Portrait d'un éducateur : Mostapha, le conseiller et confident des jeunes des Marolles

Lancée en 2004, l’ASBL Bravvo est un service de prévention pluridisciplinaire bruxellois. Parmi les différents métiers représentés, on y trouve celui d’éducateur. Nous avons rencontré celui de l’antenne des Marolles, Mostapha Jaroui. Investi depuis toujours dans des projets de cohésion sociale, il nous raconte comment l’ASBL joue un rôle majeur dans le mieux-être de certains jeunes.

L’ASBL Bravvo propose, entre autres, un service de médiation sociale, une école de devoirs et des suivis individuels.

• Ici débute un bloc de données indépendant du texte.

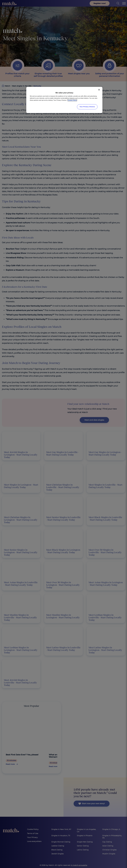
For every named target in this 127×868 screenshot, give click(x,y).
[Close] (99, 90)
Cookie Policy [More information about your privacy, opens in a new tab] (72, 100)
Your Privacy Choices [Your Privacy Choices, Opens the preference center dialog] (87, 106)
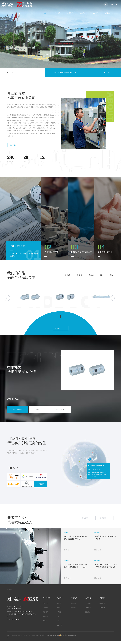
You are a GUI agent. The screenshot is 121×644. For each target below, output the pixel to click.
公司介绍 (45, 603)
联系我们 (108, 13)
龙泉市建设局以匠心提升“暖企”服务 (65, 72)
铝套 (112, 275)
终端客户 (83, 13)
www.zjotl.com (16, 620)
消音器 (67, 275)
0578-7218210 (19, 606)
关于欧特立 (57, 13)
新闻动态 (95, 13)
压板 (102, 275)
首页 (45, 13)
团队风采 (45, 621)
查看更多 (88, 612)
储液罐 (91, 275)
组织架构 (45, 616)
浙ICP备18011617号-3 (53, 635)
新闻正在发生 (18, 518)
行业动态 (106, 518)
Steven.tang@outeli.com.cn (23, 612)
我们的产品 (16, 273)
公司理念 (45, 608)
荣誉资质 (45, 612)
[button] (18, 63)
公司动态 (88, 518)
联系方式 (102, 603)
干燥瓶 (79, 275)
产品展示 (70, 13)
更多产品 (59, 625)
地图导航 (102, 608)
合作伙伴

Mostapha Jaroui est une des forces vives de l’association. Depuis octobre 2021, il intervient auprès des jeunes du quartier. Il accompagne celles et ceux qui, à un moment de leur vie, perdent pied et ont besoin d’une épaule sur laquelle ils peuvent compter. Aller à leur rencontre et leur proposer des solutions concrètes : voilà ce qui rythme les journées de cet éducateur.

"Je pense que j’étais destiné à faire le métier d’éducateur"

Le milieu associatif et la prévention auprès des jeunes ont toujours fait partie de la vie de Mostapha Jaroui : "J’ai grandi dans le quartier Annessens. On y proposait pas mal d’activités pour les jeunes." Plus tard, il est passé de l’autre côté de la ligne en s’engageant dans le milieu associatif et au sein de projets de cohésion sociale. S’en est suivi, quelques temps plus tard, la création, avec un ami, de sa propre ASBL, appelée ’Sport Education’ : "On proposait des activités sportives pour les jeunes. C’était notre accroche, un tremplin pour travailler sur l’estime et la confiance en soi."

Il étudiait alors la mécanique mais a décidé de faire une formation d’animateur socio-culturel au CBAI afin d’intervenir auprès de son public de prédilection : les jeunes : "Je pense que j’étais destiné pour le métier d’éducateur car il y avait des prémisses dans mon parcours. Ma carrière professionnelle a démarré dans un centre de contacts, ici aux Marolles. Aujourd’hui, ces centres sont devenus les maisons de quartier. J’ai obtenu mon premier emploi dans le cadre d’un projet FIPI à mi-temps."

De médiateur à éducateur

La mission du jeune éducateur était d’instaurer une médiation entre les personnes du troisième âge qui bénéficiaient des locaux de la maison de contacts et les jeunes du quartier. Ces derniers considéraient avoir le droit d’accéder au lieu et le faisait savoir d’une manière peu diplomatique : "On a alors négocié des horaires d’accès au local uniquement pour les jeunes, deux soirées par semaine, les mercredis et vendredis de 19h jusque 22h."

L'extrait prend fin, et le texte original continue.